In addition to this there is a `SentenceTransformerTrainingArguments` class that allows us to specify all the training parameters.

In [None]:
from sentence_transformers import SentenceTransformerTrainingArguments
from sentence_transformers.training_args import BatchSamplers
 
# load train dataset again
train_dataset = load_dataset("json", data_files="train_dataset.json", split="train")
 
# define training arguments
args = SentenceTransformerTrainingArguments(
    output_dir="bge-base-financial-matryoshka", # output directory and hugging face model ID
    num_train_epochs=4,                         # number of epochs
    per_device_train_batch_size=32,             # train batch size
    gradient_accumulation_steps=16,             # for a global batch size of 512
    per_device_eval_batch_size=16,              # evaluation batch size
    warmup_ratio=0.1,                           # warmup ratio
    learning_rate=2e-5,                         # learning rate, 2e-5 is a good value
    lr_scheduler_type="cosine",                 # use constant learning rate scheduler
    optim="adamw_torch_fused",                  # use fused adamw optimizer
    tf32=True,                                  # use tf32 precision
    bf16=True,                                  # use bf16 precision
    batch_sampler=BatchSamplers.NO_DUPLICATES,  # MultipleNegativesRankingLoss benefits from no duplicate samples in a batch
    eval_strategy="epoch",                      # evaluate after each epoch
    save_strategy="epoch",                      # save after each epoch
    logging_steps=10,                           # log every 10 steps
    save_total_limit=3,                         # save only the last 3 models
    load_best_model_at_end=True,                # load the best model when training ends
    metric_for_best_model="eval_dim_128_cosine_ndcg@10",  # Optimizing for the best ndcg@10 score for the 128 dimension
)

We now have every building block we need to create our `SentenceTransformersTrainer` to start then training our model.

In [None]:
from sentence_transformers import SentenceTransformerTrainer
 
trainer = SentenceTransformerTrainer(
    model=model, # bg-base-en-v1
    args=args,  # training arguments
    train_dataset=train_dataset.select_columns(
        ["positive", "anchor"]
    ),  # training dataset
    loss=train_loss,
    evaluator=evaluator,
)

Start training our model by calling the `train()` method on our `SentenceTransformerTrainer` instance. This will start the training loop and train our model for 4 epochs.

In [None]:
# start training, the model will be automatically saved to the hub and the output directory
trainer.train()
 
# save the best model
trainer.save_model()
 
# push model to hub
trainer.model.push_to_hub("bge-base-financial-matryoshka")
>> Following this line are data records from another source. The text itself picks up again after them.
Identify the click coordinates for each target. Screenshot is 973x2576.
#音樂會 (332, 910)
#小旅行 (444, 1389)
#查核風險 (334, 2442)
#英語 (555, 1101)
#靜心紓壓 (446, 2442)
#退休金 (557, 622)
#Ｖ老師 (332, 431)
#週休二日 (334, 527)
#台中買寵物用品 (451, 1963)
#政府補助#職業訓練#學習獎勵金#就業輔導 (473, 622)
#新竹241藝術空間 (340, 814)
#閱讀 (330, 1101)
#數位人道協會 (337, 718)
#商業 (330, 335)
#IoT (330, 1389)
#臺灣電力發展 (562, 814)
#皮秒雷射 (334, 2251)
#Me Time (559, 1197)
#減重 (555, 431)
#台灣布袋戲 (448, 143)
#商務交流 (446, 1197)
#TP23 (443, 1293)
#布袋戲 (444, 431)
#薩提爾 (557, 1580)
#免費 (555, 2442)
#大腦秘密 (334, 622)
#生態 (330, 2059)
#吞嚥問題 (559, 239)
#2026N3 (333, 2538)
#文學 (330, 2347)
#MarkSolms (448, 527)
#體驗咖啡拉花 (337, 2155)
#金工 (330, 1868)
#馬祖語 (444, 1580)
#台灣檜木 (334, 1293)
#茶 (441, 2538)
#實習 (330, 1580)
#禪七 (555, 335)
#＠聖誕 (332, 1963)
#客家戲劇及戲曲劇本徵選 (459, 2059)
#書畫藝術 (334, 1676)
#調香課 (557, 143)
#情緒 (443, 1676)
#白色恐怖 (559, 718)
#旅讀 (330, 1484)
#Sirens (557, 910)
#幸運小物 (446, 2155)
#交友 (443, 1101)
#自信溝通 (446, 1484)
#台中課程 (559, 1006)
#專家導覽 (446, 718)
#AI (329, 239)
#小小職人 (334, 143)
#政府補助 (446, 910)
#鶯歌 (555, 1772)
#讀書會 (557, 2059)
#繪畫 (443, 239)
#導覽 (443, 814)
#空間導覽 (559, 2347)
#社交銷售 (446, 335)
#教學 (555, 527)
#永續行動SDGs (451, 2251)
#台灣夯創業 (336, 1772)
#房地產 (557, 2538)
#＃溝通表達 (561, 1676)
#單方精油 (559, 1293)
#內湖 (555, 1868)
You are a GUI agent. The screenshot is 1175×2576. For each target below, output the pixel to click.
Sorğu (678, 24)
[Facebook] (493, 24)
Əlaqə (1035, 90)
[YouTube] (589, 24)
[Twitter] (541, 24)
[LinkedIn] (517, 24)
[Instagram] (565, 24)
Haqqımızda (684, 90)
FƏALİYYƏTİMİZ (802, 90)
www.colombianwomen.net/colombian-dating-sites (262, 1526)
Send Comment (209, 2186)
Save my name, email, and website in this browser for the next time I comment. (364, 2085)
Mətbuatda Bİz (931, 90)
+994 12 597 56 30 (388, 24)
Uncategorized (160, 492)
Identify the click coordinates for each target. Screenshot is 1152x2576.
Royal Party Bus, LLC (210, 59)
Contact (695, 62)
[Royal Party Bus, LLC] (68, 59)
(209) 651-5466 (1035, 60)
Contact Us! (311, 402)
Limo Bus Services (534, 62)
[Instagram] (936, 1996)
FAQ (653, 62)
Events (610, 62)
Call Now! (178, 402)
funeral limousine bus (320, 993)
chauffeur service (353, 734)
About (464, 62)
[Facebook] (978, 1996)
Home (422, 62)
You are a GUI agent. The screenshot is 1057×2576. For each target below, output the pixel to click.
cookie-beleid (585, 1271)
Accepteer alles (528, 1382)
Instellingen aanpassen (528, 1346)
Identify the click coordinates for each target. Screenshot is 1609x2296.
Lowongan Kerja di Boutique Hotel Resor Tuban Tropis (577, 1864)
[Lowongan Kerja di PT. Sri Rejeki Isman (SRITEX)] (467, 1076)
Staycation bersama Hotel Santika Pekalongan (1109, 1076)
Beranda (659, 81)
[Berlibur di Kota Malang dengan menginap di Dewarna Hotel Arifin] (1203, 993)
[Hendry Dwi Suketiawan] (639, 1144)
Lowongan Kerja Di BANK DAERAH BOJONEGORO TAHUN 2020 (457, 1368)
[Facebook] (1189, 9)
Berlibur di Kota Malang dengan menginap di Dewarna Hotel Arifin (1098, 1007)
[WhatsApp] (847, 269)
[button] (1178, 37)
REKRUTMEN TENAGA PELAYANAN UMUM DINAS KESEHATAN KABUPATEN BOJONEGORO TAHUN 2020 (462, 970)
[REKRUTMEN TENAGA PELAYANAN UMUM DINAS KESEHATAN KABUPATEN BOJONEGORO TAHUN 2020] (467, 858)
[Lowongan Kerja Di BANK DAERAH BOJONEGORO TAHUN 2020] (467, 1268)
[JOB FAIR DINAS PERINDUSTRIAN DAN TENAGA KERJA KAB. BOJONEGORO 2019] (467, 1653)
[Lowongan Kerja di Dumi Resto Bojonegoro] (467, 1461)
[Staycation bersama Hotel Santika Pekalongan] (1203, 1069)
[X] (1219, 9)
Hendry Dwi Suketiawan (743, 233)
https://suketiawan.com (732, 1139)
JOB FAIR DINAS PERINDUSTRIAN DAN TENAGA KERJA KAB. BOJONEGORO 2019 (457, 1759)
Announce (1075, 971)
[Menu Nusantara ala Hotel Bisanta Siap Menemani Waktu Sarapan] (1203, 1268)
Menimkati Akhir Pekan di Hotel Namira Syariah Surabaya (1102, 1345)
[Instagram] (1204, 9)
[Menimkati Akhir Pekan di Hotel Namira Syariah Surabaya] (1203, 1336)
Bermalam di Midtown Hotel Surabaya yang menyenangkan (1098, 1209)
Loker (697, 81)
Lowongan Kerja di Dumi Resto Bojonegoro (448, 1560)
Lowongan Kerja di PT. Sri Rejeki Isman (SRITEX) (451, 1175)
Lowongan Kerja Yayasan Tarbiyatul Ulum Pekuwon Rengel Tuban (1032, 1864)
### 5. Evaluate fine-tuned model against baseline
We use the same `InformationRetrievalEvaluator` to evaluate the performance of our model on a given set of queries and corpus set.

In [None]:
from sentence_transformers import SentenceTransformer
 
fine_tuned_model = SentenceTransformer(
    args.output_dir, device="cuda" if torch.cuda.is_available() else "cpu"
)
# Evaluate the model
results = evaluator(fine_tuned_model)
 
# # COMMENT IN for full results
# print(results)
 
# Print the main score
for dim in matryoshka_dimensions:
    key = f"dim_{dim}_cosine_ndcg@10"
    print(f"{key}: {results[key]}")